Pixel coordinate grounding data =
•••••
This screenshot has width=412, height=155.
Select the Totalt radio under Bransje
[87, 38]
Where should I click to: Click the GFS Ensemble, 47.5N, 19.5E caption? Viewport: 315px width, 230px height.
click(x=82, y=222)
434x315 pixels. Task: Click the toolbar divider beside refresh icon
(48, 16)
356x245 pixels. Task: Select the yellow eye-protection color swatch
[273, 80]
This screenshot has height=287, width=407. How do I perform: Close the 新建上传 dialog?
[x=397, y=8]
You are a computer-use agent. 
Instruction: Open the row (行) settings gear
•••••
Work task = Beginning with the line that has "You are a computer-use agent.", set down every line of the entries above through the final one, unchanged.

Reply to the exercise =
You are a computer-use agent. 
Instruction: Open the row (行) settings gear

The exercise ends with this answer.